Task: Scan the material for the string "will" and copy out every line in which it occurs.

[Data extract Boundary: Start]

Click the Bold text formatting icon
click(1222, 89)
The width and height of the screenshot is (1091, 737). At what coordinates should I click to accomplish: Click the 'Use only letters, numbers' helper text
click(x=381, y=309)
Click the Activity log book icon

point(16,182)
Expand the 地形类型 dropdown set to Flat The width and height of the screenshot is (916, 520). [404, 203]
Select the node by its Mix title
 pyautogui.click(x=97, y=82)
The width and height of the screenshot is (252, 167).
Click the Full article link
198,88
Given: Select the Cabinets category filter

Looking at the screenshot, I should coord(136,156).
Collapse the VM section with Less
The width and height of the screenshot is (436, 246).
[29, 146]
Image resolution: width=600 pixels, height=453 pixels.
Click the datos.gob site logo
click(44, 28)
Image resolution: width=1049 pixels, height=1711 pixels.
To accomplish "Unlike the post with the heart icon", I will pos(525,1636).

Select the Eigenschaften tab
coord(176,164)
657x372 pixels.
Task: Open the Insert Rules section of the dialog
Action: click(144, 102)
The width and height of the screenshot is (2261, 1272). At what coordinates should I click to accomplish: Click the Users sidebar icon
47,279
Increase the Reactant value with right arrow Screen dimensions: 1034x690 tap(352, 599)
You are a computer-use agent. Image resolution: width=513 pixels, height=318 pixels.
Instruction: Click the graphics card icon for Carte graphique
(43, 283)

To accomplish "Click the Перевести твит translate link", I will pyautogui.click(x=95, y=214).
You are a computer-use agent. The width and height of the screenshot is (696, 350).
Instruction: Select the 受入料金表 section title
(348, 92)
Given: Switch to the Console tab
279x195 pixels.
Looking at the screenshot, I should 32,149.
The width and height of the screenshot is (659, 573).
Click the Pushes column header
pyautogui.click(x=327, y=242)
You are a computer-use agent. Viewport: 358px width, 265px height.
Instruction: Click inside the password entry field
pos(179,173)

[Data extract Boundary: End]

Result of this exercise:
To accomplish "Unlike the post with the heart icon", I will pos(525,1636).
To accomplish "Click the Перевести твит translate link", I will pyautogui.click(x=95, y=214).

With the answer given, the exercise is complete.